PH: No, my original remarks were commentary and not an actual argument. All someone had to do was invite me to debate as you have in this instance and explain my remarks, and put a foundation under them. I do not question fairness as a concept but whether that concept applies to God. Moreover, while you claim that conversation is pointless here, we are still having one, so there is indeed a point to it.

When he dies, Mr. Pearce wants to go up the Pearly Gates and say to God,

MP:  Let me stop him there. I don’t want to do that. I think the whole notion of heaven and hell is morally reprehensible. It’s also childish, and theists should grow out of it (as it seems they are starting to do regarding hell). 

PH: I am not an Origenist, although one of my oldest friends is. However, it is not a question of wanting to stand before God; but whether one will have to do that. In my faith tradition and most of the other ones out there, we will answer yes.

Now to disabuse you of some things. There are many ideas about heaven and hell that are indeed childish. I do not believe in a hell where devils are running around poking people with pitchforks, nor do I believe that hell is a pit of fire where souls are roasted on a rotisserie. Such a view is indeed morally reprehensible as it minimizes the horror that is hell.

Hellfire is a metaphor that people can understand to convey a complex idea of the pain caused by eternal separation from God and one’s fellow creatures. Such a voluntary separation is a horrible fate for one to choose. However, to be fair to God, He does not put people in hell; we put ourselves there willingly. Hell is something some folks want to have happened to them. It is a cell they put themselves in and throw away the key. For reasons that God has determined to be good, they get what they wanted. BTW, time as a concept has no meaning in hell either. Hell is the completion of time where one exists in a state of being that separates themselves from God.
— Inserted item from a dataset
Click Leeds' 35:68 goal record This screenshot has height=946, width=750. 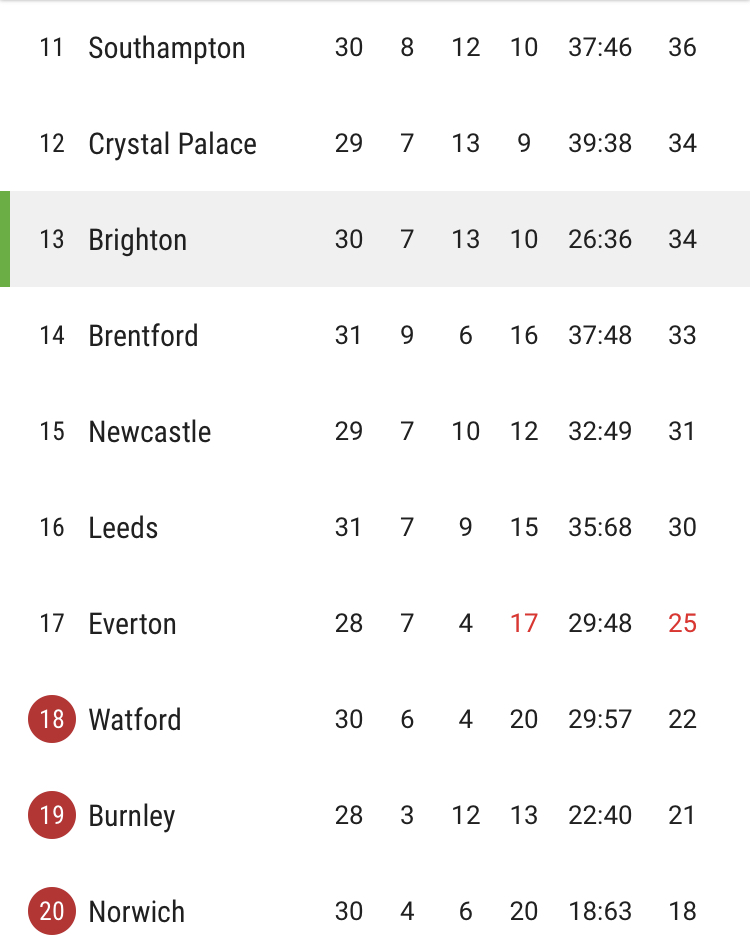(600, 527)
Regarding heaven, I believe in some form of religious pluralism where the Trinitarian God who desires to be in a relationship with His creation provides a way for all to enter into that relationship. Whether one calls it invincible ignorance, prepatio evangelica, the anonymous Christian, or something along the lines of what Jacques DuPuis and Strafford Caldecott write about, there is a path for people who never become Christians. I do not know what that path entails, but in Catholic thought, it is there:

All men are called to this catholic unity of the People of God … And to it, in different ways, belong or are ordered: the Catholic faithful, others who believe in Christ, and finally all mankind, are called by God's grace to salvation. (CCC 836)
...

 So we are all God’s creation, and are part of his Church, some in full communion,

and some imperfectly. The Church teaches that, “Those who, through no fault of their own, do not know the Gospel of Christ or his Church, but who nevertheless seek God with a sincere heart, and, moved by grace, try in their actions to do his will as they know it through the dictates of their conscience – those too may achieve eternal salvation.

Although in ways known to himself God can lead those who, through no fault of their own, are ignorant of the Gospel, to that faith without which it is impossible to please him, the Church still has the obligation and also the sacred right to evangelize all men. (CCC 847-848)

 Sorry, Mr. Pearce, you are simply wrong about who may get to go to heaven according to the Catholic tradition.        

 “It’s not my fault that I didn’t look for you, lead a moral life, or accept the Gospel (even though I know it enough to criticize it). If only You had done a better job revealing Yourself to me, maybe I would have been a decent good person, seeking You out in all things and accepting the truth of Your words. But You suck, God because You weren’t explicit enough for my tastes, even though it was good enough or all those other billions of schlubs out there who did find Your evidence to be explicit enough. For that, I deserve to get into heaven, no matter what. It’s a question of fairness after all.”

 MP:     Thanks for speaking for me. Since I was at the pearly gates 1) I assume I would have to have been a decent person and 2) Are you implying I am not a decent person? Wow, you’re nice. You don’t know me, but, apparently, I can only be a decent human if I am your sort of Christian.

PH:      As I stated before in my defending my comment from your other commentators' attacks on your blog, it was not an actual judgment of your character or an assertion regarding you personally.  After all, you are not dead, are you?  It was a hypothetical fictional factual genuine to demonstrate the silliness of your insistence of using a contrived notion of fairness.  Lawyers, debaters, and rhetoricians use this device to illustrate a flaw in an opponent’s argument.  Considering the points you were drawing from your book, The Little Book of Unholy Questions, in the video, I decided to create a hypothetical based on Questions 50-53 and 135-136 from the book. No more, no less.  I am not implying that you are a vicious person.  Quite frankly, I often use myself in such examples, but I could not resist poking fun at you for using “pearly gates” to denigrate heaven.  Please do not blame me; blame causal determinism.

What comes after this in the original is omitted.